One of the visitors, Herbert, clearly has a talent for drawing. His drawings are more refined, more realistic and more aware of the subject matter than those of the others. One of his drawing methods stems directly from his use. He copies the black spots left on the silver foil after smoking onto paper and, while still under the influence of the drug that caused the spots in the first place, he transforms them into pictures that occupy his mind. One day I saw a drawing of blood circulation and a drawing of a family with two children.
From a friend I heard that there are pictures of spider webs that were made by spiders under the influence of different kinds of drugs.It was scientific research conducted by the Austrian pharmacist Dr. Peter Witt in the 1950’s. In order to visualise the effect of the different sorts of drugs, he fed the spiders flies drenched in drugs. The drugs influenced different parts of the nervous system and caused a difference in the ‘spin’ results. Routine behaviour is influenced and visualised in each spider’s web. The photographs by Dr. Witt clearly show what that influence is. In most cases, the web can no longer perform its initial purpose. Some webs no longer have a systematic structure, they are a chaos of holes and knots and asymmetric lines. Others miss all cross-connections, but form a wonderful star-shaped composition without any purpose.
One day I had a discussion with the users about the influence the drugs have on their everyday life. What it means when the logic of things escapes you because of your long-term use. One of the visitors, Caroline, told me that it sometimes took her an hour to do something very simple, like cleaning the table. Time and time again she had to remember where to put the items and why, and then she did it wrong anyway. Each week I asked a visitor to draw a spider web and to tell me something about it. After having drawn the web, I showed the visitor pictures of webs made under the influence of drugs as well as the research by Dr.
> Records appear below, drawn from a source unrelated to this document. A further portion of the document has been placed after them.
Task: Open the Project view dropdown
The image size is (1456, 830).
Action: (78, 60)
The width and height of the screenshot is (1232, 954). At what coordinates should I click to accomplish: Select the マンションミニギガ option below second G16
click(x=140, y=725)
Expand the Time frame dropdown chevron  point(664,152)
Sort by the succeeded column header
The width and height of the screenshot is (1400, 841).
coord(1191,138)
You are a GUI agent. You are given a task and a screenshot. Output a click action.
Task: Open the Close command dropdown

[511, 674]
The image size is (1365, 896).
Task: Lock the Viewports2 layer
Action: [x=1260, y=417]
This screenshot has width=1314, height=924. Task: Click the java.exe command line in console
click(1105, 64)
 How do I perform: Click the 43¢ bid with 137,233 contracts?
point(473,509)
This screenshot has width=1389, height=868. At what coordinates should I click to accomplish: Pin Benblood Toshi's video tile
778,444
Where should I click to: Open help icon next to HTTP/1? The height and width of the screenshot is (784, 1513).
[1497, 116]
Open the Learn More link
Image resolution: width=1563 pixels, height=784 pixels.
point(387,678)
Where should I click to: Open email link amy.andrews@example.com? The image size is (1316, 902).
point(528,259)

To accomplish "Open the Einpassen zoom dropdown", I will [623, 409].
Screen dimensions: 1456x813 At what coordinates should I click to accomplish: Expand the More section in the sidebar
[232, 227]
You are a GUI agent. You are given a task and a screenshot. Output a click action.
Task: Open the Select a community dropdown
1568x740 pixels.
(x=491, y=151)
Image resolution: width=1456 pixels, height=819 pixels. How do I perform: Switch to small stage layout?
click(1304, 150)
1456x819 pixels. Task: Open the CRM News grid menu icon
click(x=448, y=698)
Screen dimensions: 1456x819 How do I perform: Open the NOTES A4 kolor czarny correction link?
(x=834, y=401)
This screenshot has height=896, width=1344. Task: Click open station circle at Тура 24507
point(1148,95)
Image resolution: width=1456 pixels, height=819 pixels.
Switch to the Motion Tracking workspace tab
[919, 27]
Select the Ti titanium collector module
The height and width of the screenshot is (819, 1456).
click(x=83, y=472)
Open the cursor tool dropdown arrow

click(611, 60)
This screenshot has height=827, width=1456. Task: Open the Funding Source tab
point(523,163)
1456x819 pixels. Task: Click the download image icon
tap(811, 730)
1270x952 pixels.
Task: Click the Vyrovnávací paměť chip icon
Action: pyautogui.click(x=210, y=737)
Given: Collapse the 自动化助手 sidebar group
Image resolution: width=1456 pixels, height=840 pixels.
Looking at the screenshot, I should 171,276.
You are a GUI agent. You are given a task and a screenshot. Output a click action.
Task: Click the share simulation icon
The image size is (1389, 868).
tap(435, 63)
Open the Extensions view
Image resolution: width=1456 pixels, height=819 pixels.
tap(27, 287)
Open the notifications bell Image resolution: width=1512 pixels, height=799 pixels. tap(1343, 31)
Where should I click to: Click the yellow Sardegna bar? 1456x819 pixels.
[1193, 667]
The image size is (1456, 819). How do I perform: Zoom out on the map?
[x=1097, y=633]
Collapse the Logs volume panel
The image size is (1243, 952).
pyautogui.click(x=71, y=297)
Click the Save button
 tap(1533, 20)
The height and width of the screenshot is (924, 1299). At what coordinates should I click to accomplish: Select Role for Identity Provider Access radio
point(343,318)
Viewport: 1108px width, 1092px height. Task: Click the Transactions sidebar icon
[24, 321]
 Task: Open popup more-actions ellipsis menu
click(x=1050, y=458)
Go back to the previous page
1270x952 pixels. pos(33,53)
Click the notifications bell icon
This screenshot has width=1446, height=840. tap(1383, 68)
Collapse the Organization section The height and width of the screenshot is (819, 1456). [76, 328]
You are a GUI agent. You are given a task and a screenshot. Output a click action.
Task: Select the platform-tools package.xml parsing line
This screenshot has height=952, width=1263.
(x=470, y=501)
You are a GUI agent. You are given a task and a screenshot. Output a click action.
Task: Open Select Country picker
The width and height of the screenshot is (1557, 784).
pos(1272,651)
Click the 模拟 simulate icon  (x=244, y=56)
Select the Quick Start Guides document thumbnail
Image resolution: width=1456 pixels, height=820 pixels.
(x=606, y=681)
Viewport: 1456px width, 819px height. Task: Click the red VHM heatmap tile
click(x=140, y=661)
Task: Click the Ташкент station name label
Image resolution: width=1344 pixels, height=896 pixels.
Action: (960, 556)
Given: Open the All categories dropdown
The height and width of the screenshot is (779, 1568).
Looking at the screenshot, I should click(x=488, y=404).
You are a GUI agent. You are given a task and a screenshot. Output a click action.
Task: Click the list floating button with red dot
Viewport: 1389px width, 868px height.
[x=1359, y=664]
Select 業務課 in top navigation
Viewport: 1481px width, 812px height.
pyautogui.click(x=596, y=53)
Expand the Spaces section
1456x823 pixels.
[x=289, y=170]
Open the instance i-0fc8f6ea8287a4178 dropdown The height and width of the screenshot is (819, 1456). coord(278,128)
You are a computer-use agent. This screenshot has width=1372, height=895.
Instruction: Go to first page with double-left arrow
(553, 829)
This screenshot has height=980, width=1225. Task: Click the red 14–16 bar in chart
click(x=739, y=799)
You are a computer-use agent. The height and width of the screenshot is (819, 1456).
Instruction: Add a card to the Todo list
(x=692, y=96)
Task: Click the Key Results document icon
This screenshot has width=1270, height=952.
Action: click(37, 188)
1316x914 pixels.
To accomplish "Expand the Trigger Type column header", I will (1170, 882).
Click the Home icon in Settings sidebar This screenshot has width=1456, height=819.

Witt and my own research.
The moment a number of drawings were made, and put next to each other, the portrait began to take shape in front of my eyes. Not to compare the visitors with spiders, not to see which drug they had used, but to see the characters appear from the drawings. The drawings were either made with pure technical precision, or as metaphors for the user’s life or, sometimes, only after hours of hesitation and uncertainty about what a spider web looked like anyway. And once just in exchange for a cigarette.
Blaka Watra has 34 registered visitors. Thus far the collection has 27 spider webs, as some visitors are momentarily stuck in another web. Saskia Janssen is working on interviews with the visitors about their drawings and the complete investigation will be published.
Saskia Janssen is a visual artist living and working in Amsterdam. Her work often centres on specific groups of people where she is concerned with making a situation visible from a personal fascination. Janssen is a lecturer at the Academy for Art and Design in ‘s Hergtogenbosch and the Gerrit Rietveld Academy. Janssen has conducted research into intercultural art education at the Lectorate Art and Public Space. In 2009, the Lectorate also published ‘Blaka Watra Spiders’ the result of her artistic research into the visitors of the Blaka Watra space for drug users in Amsterdam.